Residents of a small town in North Dakota were urged to evacuate after a BNSF train carrying crude oil collided with another train on Monday, setting off a series of explosions and fires, the latest in a string of incidents that have raised alarms over growing oil-by-rail traffic.
Local residents heard five powerful explosions just a mile outside of the small town of Casselton after a westbound 112-car train carrying soybeans derailed. An eastbound 106-car train hauling crude oil ran into it just after 2 p.m. CST (2000 GMT), local officials said. There were no injuries in the collision that left 21 rail cars on fire, according to BNSF.
Residents within 5 miles (8 km) of Casselton were urged to evacuate to avoid contact with the smoke.

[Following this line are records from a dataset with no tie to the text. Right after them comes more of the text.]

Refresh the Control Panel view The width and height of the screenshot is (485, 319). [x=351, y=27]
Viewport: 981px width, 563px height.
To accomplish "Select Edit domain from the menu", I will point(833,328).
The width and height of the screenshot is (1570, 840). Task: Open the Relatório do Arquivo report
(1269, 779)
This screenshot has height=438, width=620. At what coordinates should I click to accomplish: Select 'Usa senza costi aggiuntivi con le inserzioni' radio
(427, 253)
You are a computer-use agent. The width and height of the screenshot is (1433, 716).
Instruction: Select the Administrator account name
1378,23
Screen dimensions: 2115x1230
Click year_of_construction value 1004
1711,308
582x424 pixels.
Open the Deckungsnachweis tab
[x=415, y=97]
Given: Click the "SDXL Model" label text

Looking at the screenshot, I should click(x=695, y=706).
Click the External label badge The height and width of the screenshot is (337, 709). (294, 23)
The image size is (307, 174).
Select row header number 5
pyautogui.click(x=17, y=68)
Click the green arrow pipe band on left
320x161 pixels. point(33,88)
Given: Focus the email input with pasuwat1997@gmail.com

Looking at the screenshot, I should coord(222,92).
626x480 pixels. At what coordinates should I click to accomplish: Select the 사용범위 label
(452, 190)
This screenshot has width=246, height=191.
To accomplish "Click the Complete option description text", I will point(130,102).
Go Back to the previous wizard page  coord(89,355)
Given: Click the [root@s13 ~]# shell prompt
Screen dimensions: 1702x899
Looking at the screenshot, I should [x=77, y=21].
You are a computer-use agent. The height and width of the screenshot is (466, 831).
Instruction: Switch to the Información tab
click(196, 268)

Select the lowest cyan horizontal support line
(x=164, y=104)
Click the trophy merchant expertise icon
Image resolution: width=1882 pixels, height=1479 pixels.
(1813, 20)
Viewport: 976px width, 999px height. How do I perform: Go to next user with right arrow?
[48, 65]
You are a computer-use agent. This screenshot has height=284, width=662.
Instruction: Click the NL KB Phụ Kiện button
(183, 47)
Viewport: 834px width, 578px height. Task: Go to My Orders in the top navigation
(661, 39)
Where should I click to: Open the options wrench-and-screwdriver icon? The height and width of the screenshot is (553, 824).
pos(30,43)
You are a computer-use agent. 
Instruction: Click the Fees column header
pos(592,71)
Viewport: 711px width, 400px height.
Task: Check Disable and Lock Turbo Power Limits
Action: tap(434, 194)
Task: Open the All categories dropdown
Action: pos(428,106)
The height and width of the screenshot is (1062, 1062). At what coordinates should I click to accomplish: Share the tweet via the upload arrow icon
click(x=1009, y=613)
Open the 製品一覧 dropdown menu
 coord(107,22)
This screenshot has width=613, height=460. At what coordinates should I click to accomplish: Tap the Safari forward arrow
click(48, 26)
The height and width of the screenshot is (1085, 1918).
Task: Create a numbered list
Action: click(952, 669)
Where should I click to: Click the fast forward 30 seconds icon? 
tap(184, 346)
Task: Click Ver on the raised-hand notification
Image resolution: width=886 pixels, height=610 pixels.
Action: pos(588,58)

Residents within 10 miles were asked to remain indoors.
Casselton resident Jolie Fiedler and her husband gathered their two dogs and left their home.
"It's better safe than sorry - just get out of town and dodge the smoke, I guess," she said. "I'm hoping that I can go home tomorrow, but who knows."
Casselton City Auditor Sheila Klevgard said crews are pushing snow to contain the oil before it reaches a nearby creek.
Half of the oil cars have been separated from the train, but another 56 cars remain in danger, said Cecily Fong, the public information officer with the North Dakota Department of Emergency Services. The collision destroyed both engines on the oil train. Both trains were operated by BNSF Railway Co, which is owned by Warren Buffett's Berkshire Hathaway Inc.